Jacobs has been selected by the Kaiser Mead Custodial Work Trust to design, build, operate and optimize a Wetland/Electro-Coagulation Treatment Facility that will be used to clean up groundwater cyanide, fluoride and nitrate pollution at the Kaiser Aluminum (Mead Works) Superfund site in Mead, Washington.
During World War II, the site housed an aluminum smelting plant which supported the production of bombers and other airplanes with high-quality aluminum. Remnants from these activities, including detection of cyanide and fluoride in several private drinking water wells and a sole-source aquifer that supplies water to the Little Spokane River, prompted the U.S. Environmental Protection Agency to add the Mead Works to the Superfund program's National Priorities List. The Trust property occupies 50 acres of the site and the area of groundwater contamination.

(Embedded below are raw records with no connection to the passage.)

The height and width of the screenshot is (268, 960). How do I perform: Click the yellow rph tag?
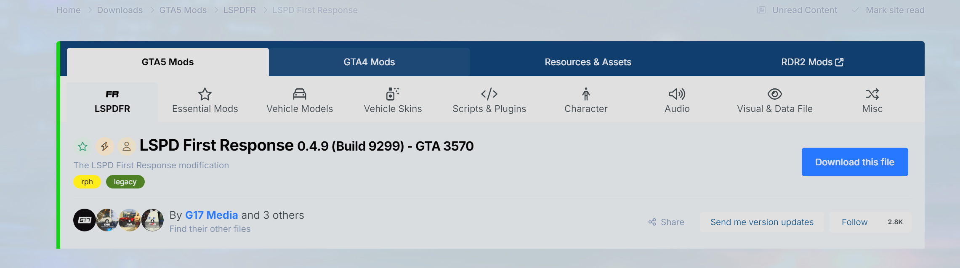(87, 182)
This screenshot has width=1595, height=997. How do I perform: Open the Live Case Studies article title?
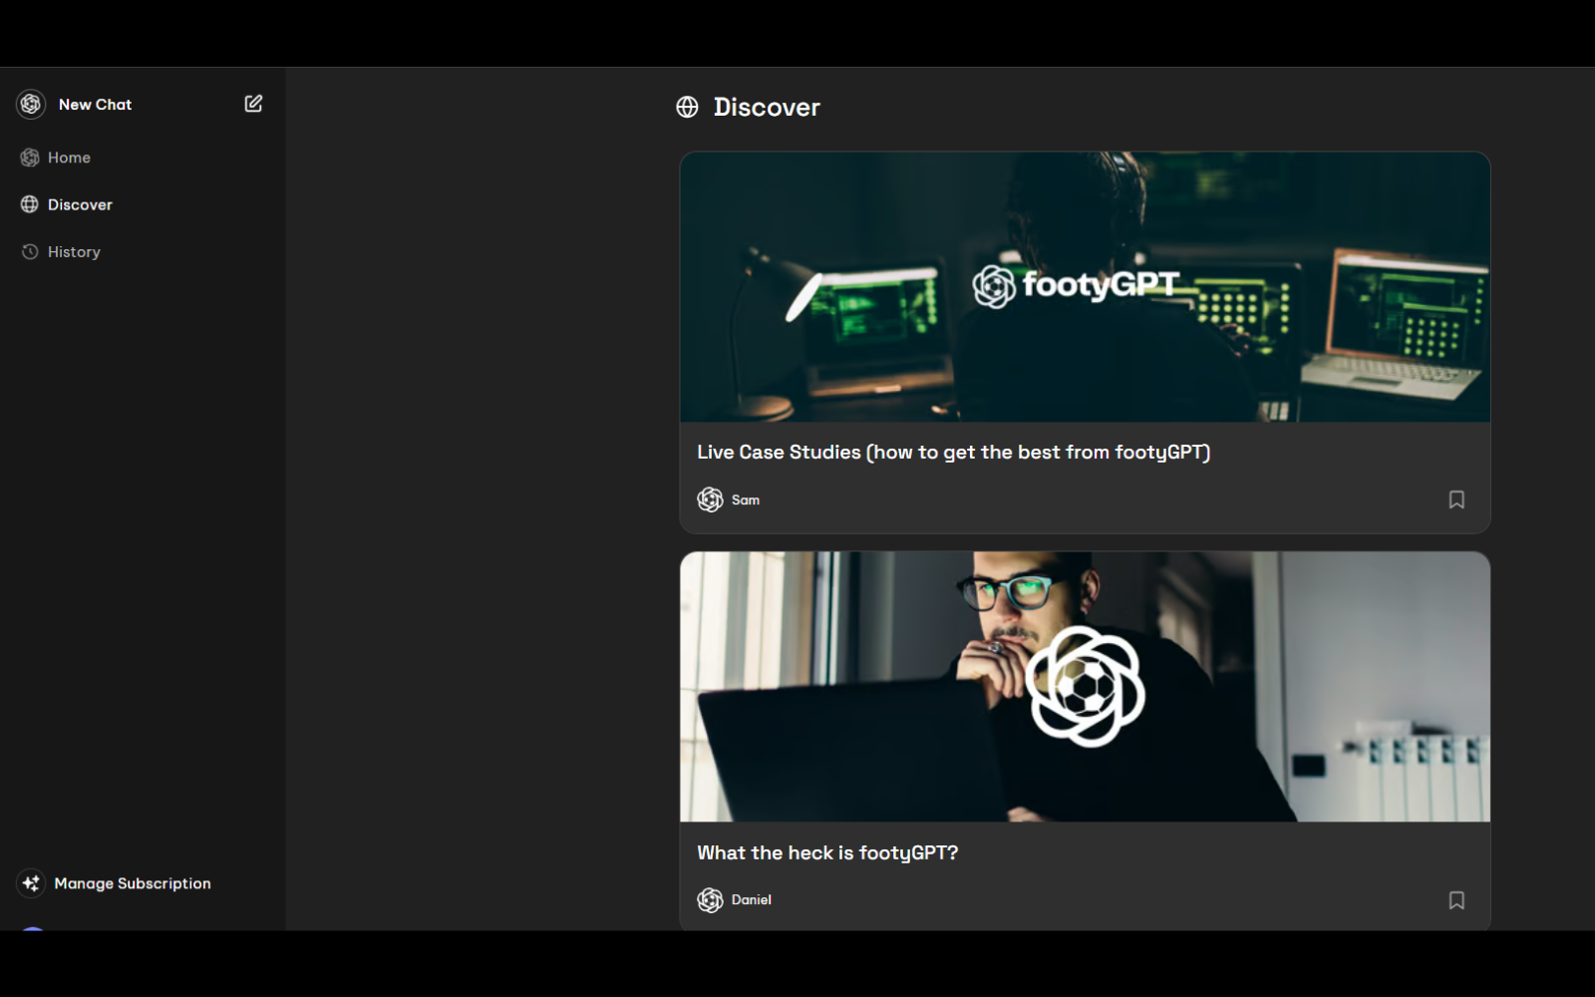click(x=953, y=453)
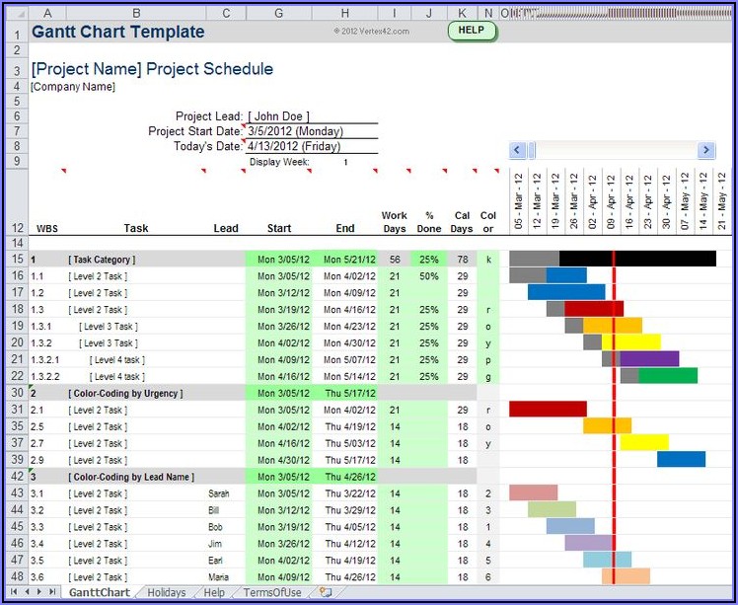The width and height of the screenshot is (738, 605).
Task: Click the Select All corner box
Action: click(x=14, y=13)
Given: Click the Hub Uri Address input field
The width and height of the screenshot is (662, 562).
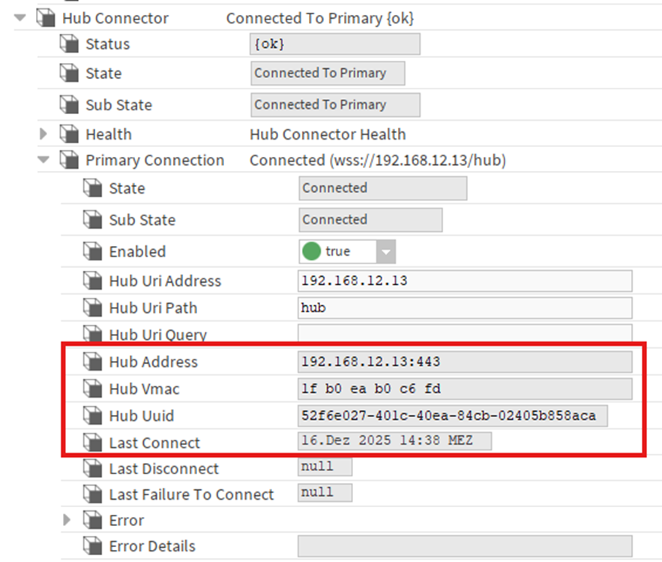Looking at the screenshot, I should pos(465,281).
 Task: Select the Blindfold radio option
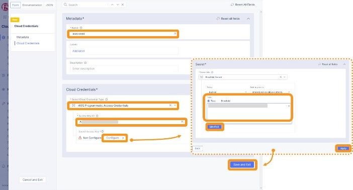pyautogui.click(x=225, y=101)
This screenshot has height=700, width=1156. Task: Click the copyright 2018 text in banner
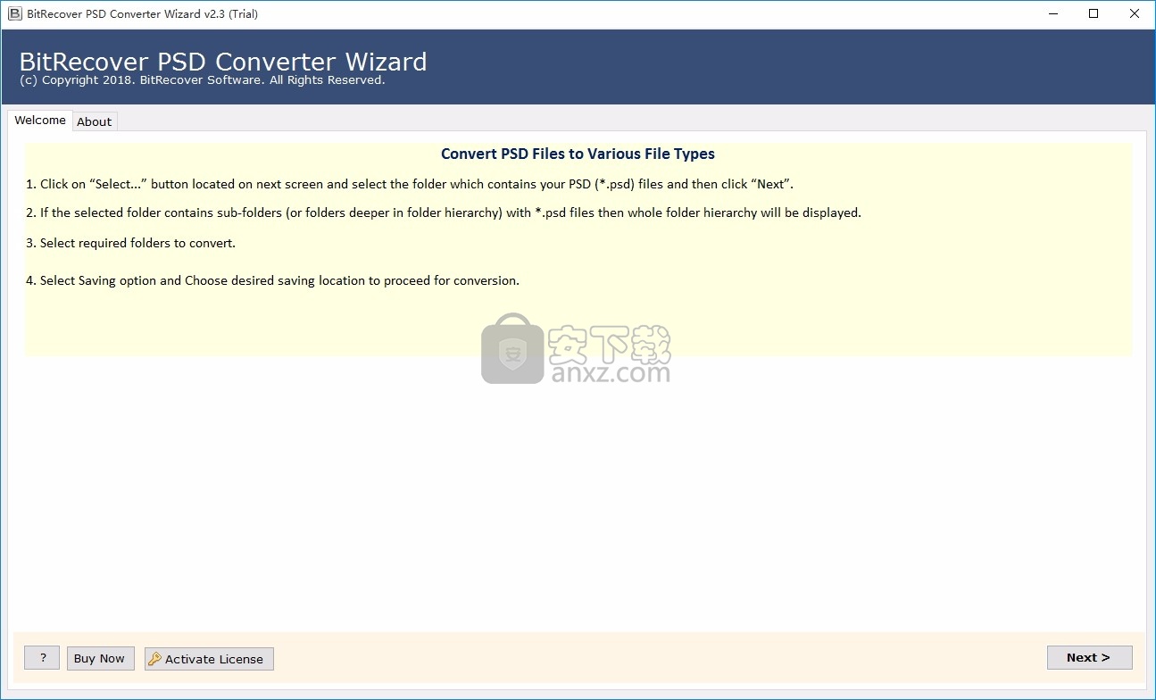[203, 80]
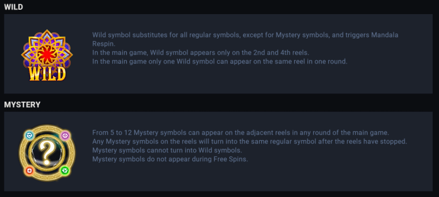439x197 pixels.
Task: Click the Wild mandala symbol icon
Action: pos(47,55)
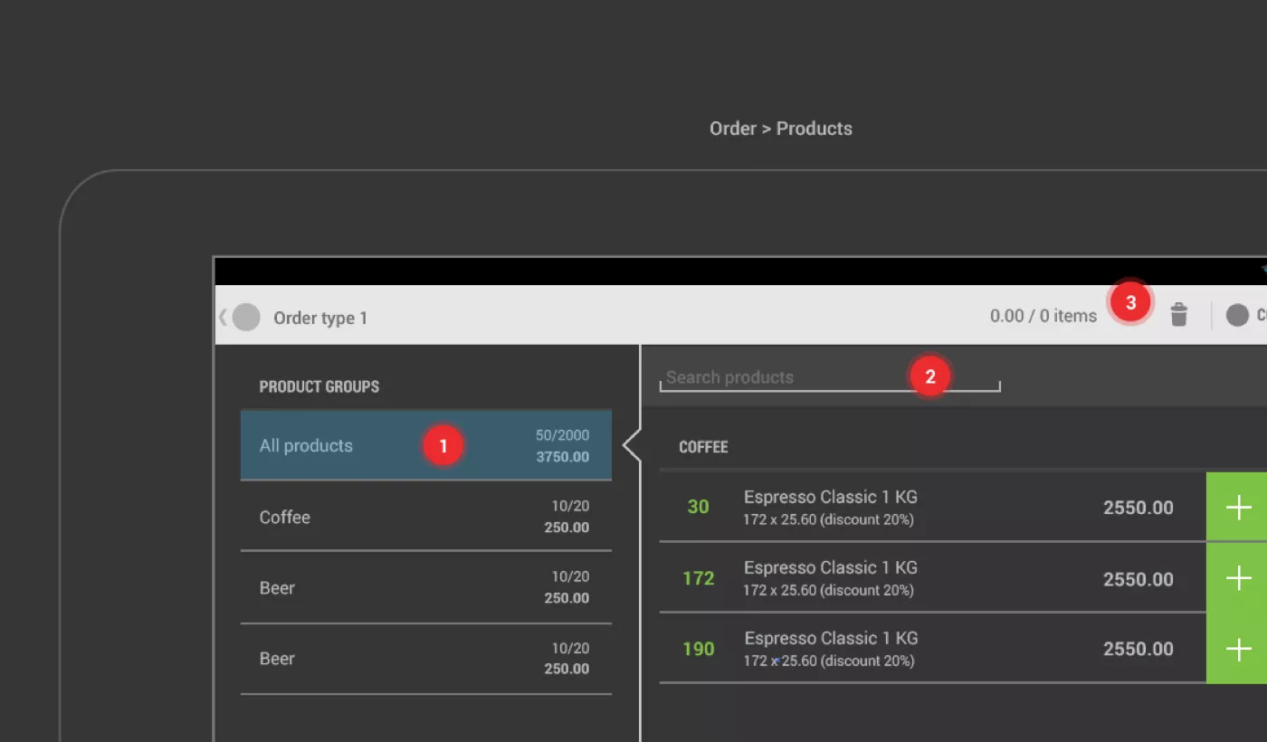The image size is (1267, 742).
Task: Focus the Search products field
Action: click(778, 377)

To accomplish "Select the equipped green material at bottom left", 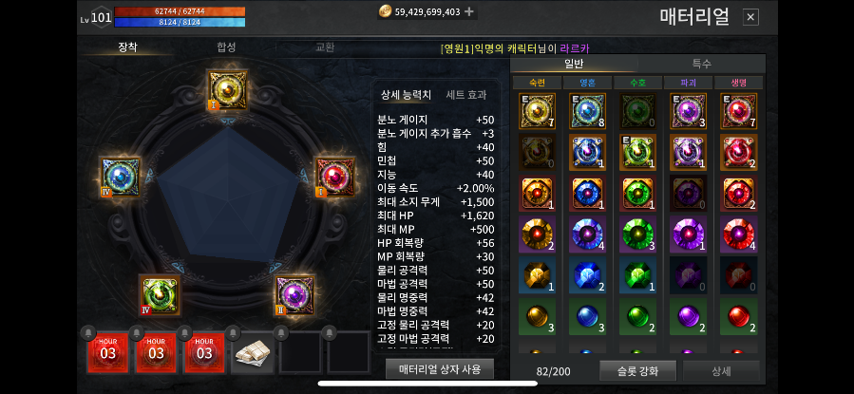I will click(161, 295).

Jacobs' technical solution integrates an extraction well system for maximizing contaminant capture; subsurface biological treatment wetlands to deliver consistent four-season removal of cyanide and nitrates; an electro-coagulation system for removal of fluoride and residual cyanide/nitrates; sludge disposal management for hazardous and nonhazardous waste; and an effluent discharge infiltration basin to reduce the potential mobilization of secondary groundwater plume contamination.
"Our Spokane-based team combines their knowledge of local hydrogeology with national technical expertise in extraction, wetlands and water chemistry," said Jacobs Buildings, Infrastructure and Advanced Facilities Global Environmental Solutions Senior Vice President and General Manager Jan Walstrom. "We will also be utilizing local Jacobs operations and maintenance resources located at the Spokane Regional Water Reclamation Facility, less than 10 miles away, to provide low cost, safe and responsive operation of the treatment facility."
The Kaiser Mead Custodial Work Trust took ownership of the property to manage cleanup activities in 2004. The Washington State Department of Ecology is the lead oversight agency for the cleanup with the U.S. Environmental Protection Agency in a supporting role. A developer has plans to convert the brownfield property into mixed-use development. Jacobs will work with the development team to integrate the treatment systems into the development planning process.